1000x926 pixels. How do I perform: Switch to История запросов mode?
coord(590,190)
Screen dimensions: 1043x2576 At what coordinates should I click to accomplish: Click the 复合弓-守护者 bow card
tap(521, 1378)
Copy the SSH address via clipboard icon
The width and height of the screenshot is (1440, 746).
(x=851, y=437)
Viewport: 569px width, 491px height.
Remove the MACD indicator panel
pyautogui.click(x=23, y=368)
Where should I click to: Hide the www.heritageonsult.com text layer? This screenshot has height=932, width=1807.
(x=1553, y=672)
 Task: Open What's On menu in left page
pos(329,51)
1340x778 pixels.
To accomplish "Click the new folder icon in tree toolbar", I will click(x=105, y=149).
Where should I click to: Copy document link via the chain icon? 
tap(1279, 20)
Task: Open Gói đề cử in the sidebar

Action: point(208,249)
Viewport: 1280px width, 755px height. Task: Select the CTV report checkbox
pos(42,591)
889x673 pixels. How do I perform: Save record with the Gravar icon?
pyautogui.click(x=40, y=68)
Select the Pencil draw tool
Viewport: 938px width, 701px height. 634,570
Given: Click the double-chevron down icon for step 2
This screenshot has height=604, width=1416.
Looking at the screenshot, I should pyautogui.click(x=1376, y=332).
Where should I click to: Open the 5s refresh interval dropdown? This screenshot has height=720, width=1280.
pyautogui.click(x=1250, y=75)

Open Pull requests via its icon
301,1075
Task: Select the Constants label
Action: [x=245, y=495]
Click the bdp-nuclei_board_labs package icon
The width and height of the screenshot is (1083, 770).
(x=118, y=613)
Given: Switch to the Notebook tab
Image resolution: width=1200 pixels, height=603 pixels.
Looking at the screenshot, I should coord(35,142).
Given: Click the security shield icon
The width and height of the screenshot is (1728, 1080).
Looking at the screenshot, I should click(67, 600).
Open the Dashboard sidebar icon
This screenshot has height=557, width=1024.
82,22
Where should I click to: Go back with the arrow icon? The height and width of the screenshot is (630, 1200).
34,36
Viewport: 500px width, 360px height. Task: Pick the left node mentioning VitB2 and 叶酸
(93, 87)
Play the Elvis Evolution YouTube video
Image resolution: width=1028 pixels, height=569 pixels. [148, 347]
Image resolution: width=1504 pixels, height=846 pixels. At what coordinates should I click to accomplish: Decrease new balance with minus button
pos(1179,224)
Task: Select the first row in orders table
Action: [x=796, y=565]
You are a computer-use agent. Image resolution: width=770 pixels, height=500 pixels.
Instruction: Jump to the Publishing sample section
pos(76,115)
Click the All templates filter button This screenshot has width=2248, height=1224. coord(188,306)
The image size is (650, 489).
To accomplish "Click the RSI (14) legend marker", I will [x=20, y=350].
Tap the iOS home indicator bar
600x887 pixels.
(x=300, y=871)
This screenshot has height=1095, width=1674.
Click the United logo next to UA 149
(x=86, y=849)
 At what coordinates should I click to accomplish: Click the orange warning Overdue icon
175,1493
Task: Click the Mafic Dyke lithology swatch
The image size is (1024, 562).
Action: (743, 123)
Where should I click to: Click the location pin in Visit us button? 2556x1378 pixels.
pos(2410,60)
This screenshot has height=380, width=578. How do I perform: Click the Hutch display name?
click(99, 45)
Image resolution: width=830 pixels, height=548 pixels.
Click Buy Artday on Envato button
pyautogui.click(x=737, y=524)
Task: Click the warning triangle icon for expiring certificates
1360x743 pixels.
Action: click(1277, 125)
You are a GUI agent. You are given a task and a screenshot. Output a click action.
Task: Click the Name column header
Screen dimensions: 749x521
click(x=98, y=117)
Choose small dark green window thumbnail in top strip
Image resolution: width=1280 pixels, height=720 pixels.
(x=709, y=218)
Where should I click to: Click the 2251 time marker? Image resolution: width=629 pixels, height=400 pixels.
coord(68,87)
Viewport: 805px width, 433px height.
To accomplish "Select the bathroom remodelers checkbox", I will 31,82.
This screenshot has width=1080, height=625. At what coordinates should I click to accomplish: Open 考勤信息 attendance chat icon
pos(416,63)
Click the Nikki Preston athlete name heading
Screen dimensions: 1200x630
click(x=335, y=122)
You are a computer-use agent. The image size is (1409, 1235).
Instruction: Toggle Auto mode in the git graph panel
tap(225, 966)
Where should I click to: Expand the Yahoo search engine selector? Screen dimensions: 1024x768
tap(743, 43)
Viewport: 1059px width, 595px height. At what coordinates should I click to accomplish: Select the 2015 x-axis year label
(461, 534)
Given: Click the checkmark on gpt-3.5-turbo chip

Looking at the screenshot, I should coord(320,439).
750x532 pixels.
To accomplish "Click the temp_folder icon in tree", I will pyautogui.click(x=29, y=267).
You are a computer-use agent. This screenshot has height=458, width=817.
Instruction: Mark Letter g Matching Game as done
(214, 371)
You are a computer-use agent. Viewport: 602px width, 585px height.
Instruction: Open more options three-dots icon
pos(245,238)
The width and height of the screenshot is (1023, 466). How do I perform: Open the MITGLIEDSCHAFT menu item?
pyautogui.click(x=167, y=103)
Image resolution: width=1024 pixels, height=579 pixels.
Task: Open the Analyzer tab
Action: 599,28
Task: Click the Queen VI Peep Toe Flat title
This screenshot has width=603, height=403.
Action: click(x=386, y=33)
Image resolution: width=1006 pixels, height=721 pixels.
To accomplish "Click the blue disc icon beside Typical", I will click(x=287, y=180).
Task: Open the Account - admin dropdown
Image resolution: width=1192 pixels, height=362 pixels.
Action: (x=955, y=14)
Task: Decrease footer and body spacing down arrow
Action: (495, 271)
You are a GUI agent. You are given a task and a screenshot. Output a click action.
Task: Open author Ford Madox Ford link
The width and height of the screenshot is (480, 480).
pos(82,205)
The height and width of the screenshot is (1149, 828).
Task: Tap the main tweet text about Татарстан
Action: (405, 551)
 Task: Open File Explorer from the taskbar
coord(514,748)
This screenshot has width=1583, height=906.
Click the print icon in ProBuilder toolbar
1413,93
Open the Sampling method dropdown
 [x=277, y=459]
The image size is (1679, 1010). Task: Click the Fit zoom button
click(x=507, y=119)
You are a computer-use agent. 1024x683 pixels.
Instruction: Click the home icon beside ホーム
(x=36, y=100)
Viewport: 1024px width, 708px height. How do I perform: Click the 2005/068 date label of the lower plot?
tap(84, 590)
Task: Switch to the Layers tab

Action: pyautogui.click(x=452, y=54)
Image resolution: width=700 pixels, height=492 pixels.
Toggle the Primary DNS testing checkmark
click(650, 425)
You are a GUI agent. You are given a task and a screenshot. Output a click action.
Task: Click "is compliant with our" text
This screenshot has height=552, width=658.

**Your instructions**
Gather all lines of the records that include the word "computer".

**Worked solution**
You are a computer-use agent. Image resolution: width=770 pixels, height=500 pixels.
You are a computer-use agent. The image size is (1409, 1235).
You are a computer-use agent. This screenshot has height=458, width=817.
You are a computer-use agent. Viewport: 602px width, 585px height.
You are a computer-use agent. 1024x683 pixels.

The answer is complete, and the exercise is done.